“Entendo que é fundamental respeitar os mandatos. Rui Rio foi eleito há um ano para um mandato de dois que inclui a sua liderança para as eleições europeias e legislativas nacionais”, disse à agência Lusa o antigo presidente da Assembleia da República, que tem direito de voto no Conselho Nacional que na quinta-feira vai votar uma moção de confiança à direção.

Rui Rio foi desafiado pelo ex-líder parlamentar Luís Montenegro para convocar eleições diretas antecipadas, mas rejeitou optando por submeter a direção a um voto de confiança do Conselho Nacional.

Mota Amaral tem direito de voto no Conselho Nacional como ex-presidente do parlamento ou ex-presidente do Governo Regional dos Açores.

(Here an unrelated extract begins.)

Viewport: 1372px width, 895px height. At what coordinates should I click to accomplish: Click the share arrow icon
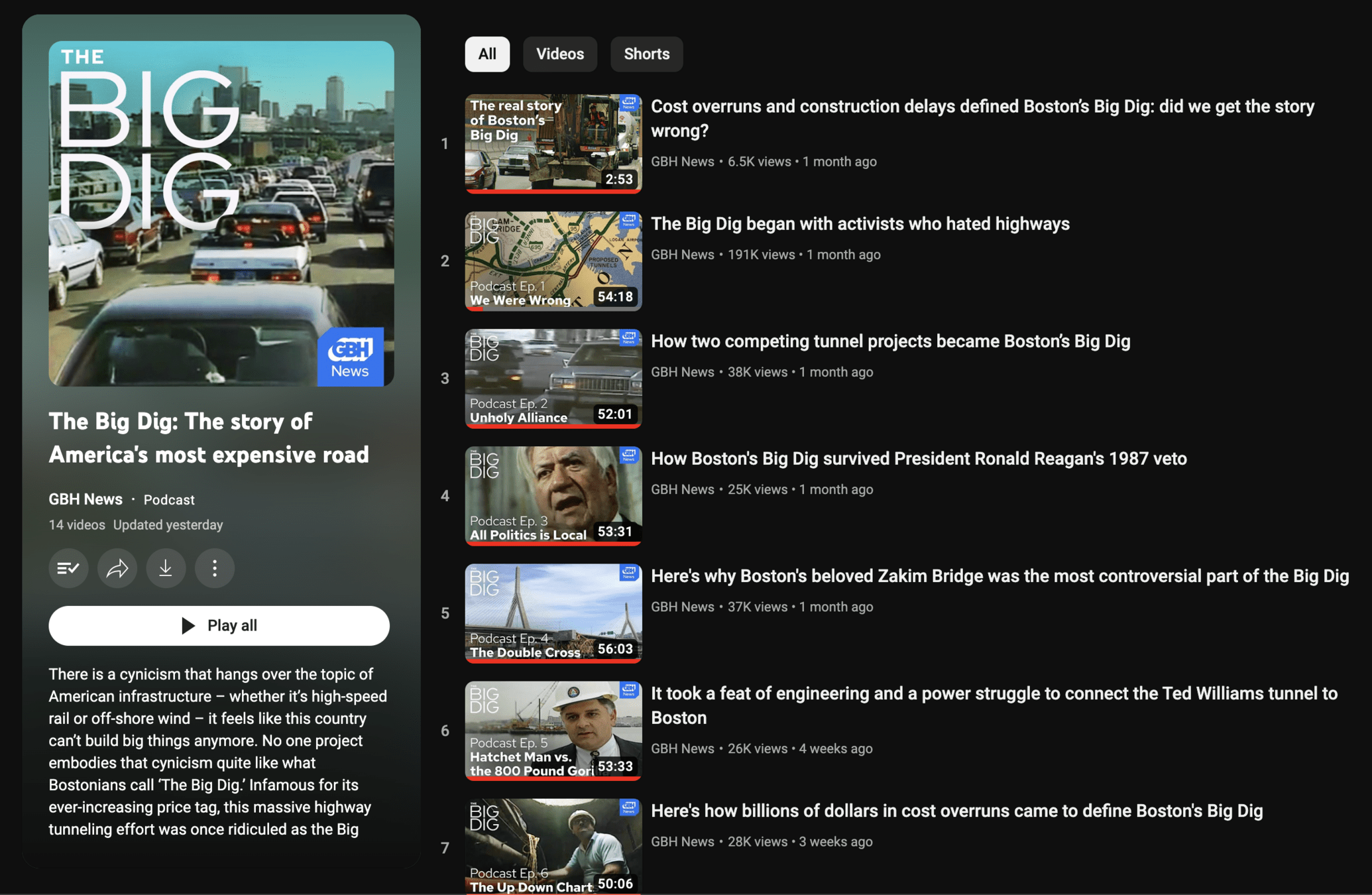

Para o antigo presidente do executivo açoriano e militante fundador do PSD, há que “respeitar o que foi decidido pelos militantes”, sendo que “as pessoas que não estão cómodas dentro do partido devem retirar as suas conclusões”, “não havendo que destabilizar o PSD a poucos meses de eleições”.

Apoiante desde a primeira hora da liderança de Rui Rio, Mota Amaral considerou “muito corajosa a atitude de enfrentar a contestação” no âmbito do Conselho Nacional , órgão máximo do partido entre congressos, avançando com uma moção de confiança, o que “destrunfa as iniciativas que por aí andavam a ser preparadas pelos críticos”

O social-democrata disse esperar que o PSD "encontre rapidamente o seu caminho de consolidação da sua posição como oposição" com Rui Rio "cada vez mais claro e determinado, na linha do que tem feito, criticando as medidas erradas do Governo e apresentando as propostas alternativas que o partido entende necessárias para a resolução dos problemas nacionais, com as quais deverá solicitar um mandato nas eleições legislativas de outubro”.

A reunião do Conselho Nacional extraordinário do PSD para submeter a votação a moção de confiança apresentada por Rui Rio realiza-se na quinta-feira, no Porto, disse hoje à Lusa o presidente deste órgão, Paulo Mota Pinto.

O líder do PSD avisou hoje que não vai "andar a animar a comunicação social" com questões internas do partido, preferindo criticar a "carga fiscal brutal" que disse existir em Portugal com o atual Governo.